MD simulations indicated that neddylation modification of TRIM25 alleviates steric hindrance in its RING domain, facilitating TRIM25’s binding to ubiquitylated substrates.
Subsequently, TRIM25 promotes nuclear translocation of transcription factor EB (TFEB) and transcription of autophagy-related genes through increased K63-polyubiquitination of TFEB, thereby reducing tumor sensitivity to PTX.
The study concluded that neddylation is enhanced in PTX-insensitive TNBC. In particular, autophagy gene transcriptional activation mediated by the UBC12/TRIM25/TFEB axis reduced TNBC sensitivity to PTX. Downregulation of neddylation in combination with PTX treatment showed a synergistic effect in tumor suppression.
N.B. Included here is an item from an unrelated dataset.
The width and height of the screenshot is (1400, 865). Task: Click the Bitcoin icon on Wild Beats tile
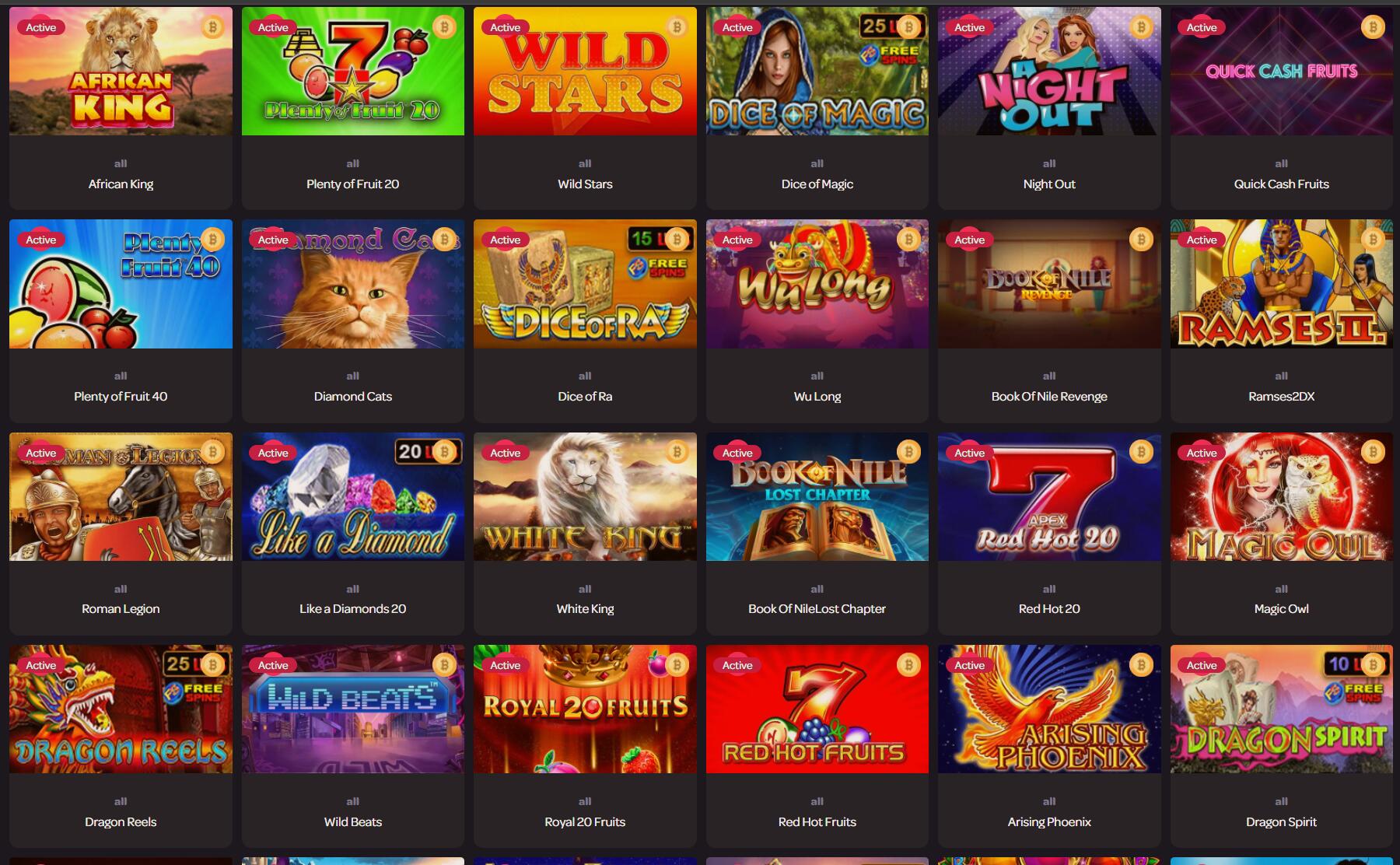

The study was supported by grants from the National Natural Science Foundation of China (no. 82073204), the Shanghai Municipal Health Commission (no. 202040157), and the Shanghai Tenth People’s Hospital (No. YNCR2B008).
Source: https://pubmed.ncbi.nlm.nih.gov/38926803/
Zheng B., Qian F., Wang X., et al. (2024). “Neddylation activated TRIM25 desensitizes triple-negative breast cancer to paclitaxel via TFEB-mediated autophagy.” J Exp Clin Cancer Res. 2024 Jun 26;43(1):177. doi: 10.1186/s13046-024-03085-w. PMID: 38926803.